The overall incidence of extubation failure is about 15%, but this failure rate may be increased in patients with high risk characteristics. Patients who have prolonged mechanical ventilation, those with high cuff pressures, poor cuff leaks, and those who have had neck surgery or neck trauma are at increased risk of post-extubation stridor and reintubation. A poor cuff leak has been described either as a cuff leak less than 25% of the tidal volume or less than 110 mL in different studies. In these patients, administration of prophylactic corticosteroids may decrease the incidence of post-extubation laryngeal edema and consequently decrease the rate of reintubation.

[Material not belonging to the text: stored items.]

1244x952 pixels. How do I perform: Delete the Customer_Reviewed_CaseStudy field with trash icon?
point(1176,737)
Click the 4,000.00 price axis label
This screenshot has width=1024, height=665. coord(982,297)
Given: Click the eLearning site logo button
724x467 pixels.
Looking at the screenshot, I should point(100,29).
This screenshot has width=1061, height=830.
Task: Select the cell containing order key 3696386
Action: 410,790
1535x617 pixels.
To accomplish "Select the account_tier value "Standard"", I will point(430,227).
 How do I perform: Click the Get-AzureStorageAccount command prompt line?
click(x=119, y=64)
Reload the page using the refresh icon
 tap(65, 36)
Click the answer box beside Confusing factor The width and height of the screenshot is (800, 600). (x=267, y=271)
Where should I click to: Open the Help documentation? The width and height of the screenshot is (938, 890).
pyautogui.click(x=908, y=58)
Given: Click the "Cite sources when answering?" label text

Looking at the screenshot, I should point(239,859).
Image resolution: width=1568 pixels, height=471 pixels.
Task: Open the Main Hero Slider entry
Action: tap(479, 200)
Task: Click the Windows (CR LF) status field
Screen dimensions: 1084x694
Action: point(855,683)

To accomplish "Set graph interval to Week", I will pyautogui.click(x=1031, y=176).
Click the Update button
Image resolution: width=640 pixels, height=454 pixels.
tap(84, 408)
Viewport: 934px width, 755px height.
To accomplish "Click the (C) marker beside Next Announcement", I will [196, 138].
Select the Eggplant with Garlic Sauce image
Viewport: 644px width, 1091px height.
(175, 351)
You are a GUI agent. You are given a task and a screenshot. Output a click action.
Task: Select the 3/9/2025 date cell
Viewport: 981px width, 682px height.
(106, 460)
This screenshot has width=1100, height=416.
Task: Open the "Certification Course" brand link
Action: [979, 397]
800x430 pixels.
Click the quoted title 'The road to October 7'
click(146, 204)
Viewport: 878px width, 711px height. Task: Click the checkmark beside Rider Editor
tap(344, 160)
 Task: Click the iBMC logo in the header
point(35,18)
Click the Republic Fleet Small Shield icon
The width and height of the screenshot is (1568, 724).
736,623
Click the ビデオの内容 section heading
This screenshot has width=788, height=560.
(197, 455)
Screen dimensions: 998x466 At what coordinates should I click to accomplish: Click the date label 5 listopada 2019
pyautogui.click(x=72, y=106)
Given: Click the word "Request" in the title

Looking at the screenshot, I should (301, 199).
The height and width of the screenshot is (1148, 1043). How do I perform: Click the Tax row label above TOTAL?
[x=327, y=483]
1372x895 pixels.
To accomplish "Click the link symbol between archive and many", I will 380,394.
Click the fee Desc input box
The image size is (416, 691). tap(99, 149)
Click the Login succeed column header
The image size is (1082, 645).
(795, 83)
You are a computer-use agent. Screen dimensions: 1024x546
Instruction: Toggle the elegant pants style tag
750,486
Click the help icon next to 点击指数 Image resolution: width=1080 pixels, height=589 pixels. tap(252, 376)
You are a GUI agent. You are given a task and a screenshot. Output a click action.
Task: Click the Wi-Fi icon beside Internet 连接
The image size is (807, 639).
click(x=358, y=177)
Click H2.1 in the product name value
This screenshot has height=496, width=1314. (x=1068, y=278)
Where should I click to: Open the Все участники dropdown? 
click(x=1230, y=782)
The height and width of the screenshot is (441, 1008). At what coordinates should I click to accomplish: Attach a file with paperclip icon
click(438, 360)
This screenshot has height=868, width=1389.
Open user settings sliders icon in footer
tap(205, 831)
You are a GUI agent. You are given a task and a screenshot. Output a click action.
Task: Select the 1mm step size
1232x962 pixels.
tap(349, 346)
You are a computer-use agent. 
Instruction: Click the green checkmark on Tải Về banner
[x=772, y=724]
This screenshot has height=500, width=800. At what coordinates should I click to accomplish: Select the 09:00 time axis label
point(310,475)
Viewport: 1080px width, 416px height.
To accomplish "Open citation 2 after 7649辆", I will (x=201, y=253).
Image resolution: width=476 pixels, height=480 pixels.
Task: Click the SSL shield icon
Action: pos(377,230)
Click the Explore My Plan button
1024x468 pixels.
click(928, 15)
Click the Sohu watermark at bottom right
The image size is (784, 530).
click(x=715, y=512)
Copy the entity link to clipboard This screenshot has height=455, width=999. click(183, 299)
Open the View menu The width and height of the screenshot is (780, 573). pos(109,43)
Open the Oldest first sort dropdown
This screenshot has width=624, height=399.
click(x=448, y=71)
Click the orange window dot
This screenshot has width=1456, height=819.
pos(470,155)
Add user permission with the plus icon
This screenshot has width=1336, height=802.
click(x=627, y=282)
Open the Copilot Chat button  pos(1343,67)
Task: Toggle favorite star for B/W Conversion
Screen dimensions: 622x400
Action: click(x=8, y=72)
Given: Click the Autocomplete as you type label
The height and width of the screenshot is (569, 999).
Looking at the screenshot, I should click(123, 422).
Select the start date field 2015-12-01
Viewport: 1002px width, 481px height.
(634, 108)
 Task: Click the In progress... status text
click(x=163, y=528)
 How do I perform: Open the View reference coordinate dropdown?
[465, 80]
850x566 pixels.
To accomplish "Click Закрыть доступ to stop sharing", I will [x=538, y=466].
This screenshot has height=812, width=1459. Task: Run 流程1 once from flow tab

This meta-analysis and systematic review examined 11 randomized controlled trials that examined the efficacy of prophylactic steroids given prior to elective extubations in nearly 2,500 patients. The trials were heterogeneous in terms of the timing of steroid administration and the type and amount of steroid administered. All of the trials gave steroids at least 4 hours prior to extubation but some gave steroids for a full 24 hours prior to extubation. The amount of steroid administered prior to extubations ranged from 100 mg hydrocortisone equivalents to 1,000 mg hydrocortisone equivalents. The average amount of steroid given was 400 mg hydrocortisone equivalents (or dexamethasone 16 mg).
The study found that prophylactic corticosteroids reduced the rate of post-extubation airway events (RR=0.43) and decreased the rate of reintubation (RR = 0.42). The number needed to treat (NNT) to prevent one reintubation was 16. There was no significant increase in adverse events such as infection or GI bleed.
A poor cuff leak test seemed to be the best indicator of those ventilated patients at high risk for extubation failure.